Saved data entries
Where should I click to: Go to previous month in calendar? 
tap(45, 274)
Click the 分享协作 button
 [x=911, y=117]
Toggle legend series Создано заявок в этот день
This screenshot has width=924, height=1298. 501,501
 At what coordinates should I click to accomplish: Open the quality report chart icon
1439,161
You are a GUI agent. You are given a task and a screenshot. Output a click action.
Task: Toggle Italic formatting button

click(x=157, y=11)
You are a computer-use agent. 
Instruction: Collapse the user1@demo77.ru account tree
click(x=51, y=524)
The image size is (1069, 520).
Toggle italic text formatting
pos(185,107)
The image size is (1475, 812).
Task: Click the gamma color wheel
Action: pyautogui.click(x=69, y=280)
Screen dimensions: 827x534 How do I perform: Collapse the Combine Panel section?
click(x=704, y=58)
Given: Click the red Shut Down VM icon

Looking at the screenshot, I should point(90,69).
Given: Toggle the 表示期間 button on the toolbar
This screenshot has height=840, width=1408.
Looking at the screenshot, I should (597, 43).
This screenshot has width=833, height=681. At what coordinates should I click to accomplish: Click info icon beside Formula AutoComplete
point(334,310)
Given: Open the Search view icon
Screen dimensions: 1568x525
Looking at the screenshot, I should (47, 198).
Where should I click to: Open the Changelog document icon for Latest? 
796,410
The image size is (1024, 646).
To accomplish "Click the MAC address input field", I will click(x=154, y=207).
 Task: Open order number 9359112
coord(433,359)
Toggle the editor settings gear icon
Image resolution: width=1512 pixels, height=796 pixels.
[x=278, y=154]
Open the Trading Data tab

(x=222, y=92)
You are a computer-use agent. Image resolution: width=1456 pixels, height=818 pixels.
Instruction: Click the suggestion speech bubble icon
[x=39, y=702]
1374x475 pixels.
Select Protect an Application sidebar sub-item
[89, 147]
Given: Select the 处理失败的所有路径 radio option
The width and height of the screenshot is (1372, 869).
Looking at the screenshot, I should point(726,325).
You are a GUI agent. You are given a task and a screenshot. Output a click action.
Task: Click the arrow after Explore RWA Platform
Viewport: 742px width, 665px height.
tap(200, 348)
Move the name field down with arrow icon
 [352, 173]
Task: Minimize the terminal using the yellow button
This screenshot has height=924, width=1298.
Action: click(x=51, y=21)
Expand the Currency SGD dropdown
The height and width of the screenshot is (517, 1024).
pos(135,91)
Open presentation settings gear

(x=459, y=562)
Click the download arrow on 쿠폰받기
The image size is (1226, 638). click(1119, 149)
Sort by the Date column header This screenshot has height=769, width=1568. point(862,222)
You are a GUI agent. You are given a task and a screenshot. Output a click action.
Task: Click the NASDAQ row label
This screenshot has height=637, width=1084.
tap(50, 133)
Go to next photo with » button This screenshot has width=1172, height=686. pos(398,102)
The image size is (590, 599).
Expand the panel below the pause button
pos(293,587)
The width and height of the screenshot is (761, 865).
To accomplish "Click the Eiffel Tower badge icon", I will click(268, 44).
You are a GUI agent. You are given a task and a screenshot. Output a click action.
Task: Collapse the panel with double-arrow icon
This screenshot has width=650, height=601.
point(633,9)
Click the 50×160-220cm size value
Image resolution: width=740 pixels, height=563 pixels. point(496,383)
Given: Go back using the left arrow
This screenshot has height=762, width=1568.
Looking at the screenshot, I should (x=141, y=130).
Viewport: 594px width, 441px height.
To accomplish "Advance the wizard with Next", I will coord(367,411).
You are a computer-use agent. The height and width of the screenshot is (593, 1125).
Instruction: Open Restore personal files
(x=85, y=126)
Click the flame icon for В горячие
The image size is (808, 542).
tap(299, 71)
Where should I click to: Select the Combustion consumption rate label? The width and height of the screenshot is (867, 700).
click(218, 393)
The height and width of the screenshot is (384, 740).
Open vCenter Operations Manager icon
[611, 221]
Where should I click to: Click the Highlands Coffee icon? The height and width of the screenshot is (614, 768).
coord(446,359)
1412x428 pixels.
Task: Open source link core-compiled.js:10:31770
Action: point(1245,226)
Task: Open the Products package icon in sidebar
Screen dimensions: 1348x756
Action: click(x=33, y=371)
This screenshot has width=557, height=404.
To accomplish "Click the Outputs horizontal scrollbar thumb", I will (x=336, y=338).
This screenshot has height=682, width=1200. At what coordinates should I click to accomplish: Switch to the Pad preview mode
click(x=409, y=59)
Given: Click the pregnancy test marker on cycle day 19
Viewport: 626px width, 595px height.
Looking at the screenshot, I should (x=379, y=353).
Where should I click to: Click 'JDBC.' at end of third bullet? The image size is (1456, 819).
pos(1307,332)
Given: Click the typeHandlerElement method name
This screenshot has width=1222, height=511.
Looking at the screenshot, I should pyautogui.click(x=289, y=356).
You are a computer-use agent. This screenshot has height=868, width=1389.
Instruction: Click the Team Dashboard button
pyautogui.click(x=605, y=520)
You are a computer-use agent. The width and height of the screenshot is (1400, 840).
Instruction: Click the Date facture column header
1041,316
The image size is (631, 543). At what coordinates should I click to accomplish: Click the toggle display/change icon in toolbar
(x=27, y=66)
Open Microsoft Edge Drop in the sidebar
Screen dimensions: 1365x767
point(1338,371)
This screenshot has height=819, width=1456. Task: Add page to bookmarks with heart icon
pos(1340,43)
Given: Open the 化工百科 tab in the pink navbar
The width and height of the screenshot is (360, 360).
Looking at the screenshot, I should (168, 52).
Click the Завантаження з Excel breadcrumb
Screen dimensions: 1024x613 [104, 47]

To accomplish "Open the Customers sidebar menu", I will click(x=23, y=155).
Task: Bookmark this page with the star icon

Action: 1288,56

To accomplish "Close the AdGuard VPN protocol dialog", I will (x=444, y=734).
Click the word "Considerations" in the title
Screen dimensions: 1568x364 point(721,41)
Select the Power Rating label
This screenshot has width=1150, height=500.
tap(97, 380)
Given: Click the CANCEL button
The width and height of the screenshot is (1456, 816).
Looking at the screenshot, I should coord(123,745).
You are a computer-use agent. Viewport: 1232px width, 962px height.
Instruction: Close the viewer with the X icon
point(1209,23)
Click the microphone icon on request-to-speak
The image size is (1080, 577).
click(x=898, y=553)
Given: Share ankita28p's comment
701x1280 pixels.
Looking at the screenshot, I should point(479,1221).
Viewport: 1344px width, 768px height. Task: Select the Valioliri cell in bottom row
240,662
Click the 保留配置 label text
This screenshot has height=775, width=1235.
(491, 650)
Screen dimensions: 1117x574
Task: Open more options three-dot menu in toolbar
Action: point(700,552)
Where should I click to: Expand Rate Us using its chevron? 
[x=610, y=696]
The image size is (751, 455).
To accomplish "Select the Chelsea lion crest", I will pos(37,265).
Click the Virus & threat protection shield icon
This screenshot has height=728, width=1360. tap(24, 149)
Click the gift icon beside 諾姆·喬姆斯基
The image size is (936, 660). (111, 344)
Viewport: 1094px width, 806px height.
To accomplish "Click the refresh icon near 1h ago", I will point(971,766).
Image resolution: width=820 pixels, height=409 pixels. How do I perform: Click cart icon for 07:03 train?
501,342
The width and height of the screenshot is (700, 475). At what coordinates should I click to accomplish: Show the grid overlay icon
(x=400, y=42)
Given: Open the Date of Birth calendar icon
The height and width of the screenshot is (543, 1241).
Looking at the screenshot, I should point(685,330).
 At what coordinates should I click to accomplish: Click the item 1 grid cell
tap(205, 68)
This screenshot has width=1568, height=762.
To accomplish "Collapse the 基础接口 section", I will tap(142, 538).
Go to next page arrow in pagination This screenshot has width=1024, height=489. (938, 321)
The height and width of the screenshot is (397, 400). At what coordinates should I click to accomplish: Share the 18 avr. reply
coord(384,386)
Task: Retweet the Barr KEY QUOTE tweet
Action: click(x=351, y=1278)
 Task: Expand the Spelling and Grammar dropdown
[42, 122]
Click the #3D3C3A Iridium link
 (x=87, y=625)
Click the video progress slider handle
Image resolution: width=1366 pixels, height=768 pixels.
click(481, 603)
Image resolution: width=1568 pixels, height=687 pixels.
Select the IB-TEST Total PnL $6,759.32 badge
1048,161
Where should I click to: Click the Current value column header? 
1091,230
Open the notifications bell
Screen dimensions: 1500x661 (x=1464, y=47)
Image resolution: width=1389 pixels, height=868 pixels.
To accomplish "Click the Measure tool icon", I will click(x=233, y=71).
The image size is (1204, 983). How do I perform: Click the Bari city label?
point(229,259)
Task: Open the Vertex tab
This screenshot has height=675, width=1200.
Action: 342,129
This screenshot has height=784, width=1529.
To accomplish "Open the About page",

*WORK REQUIRED*: From the data above, reproduce word for word the lines running from the line with "Expand the Currency SGD dropdown" to the line with "Sort by the", ends included.

*ANSWER*:
Expand the Currency SGD dropdown
The height and width of the screenshot is (517, 1024).
pos(135,91)
Open presentation settings gear

(x=459, y=562)
Click the download arrow on 쿠폰받기
The image size is (1226, 638). click(1119, 149)
Sort by the Date column header This screenshot has height=769, width=1568. point(862,222)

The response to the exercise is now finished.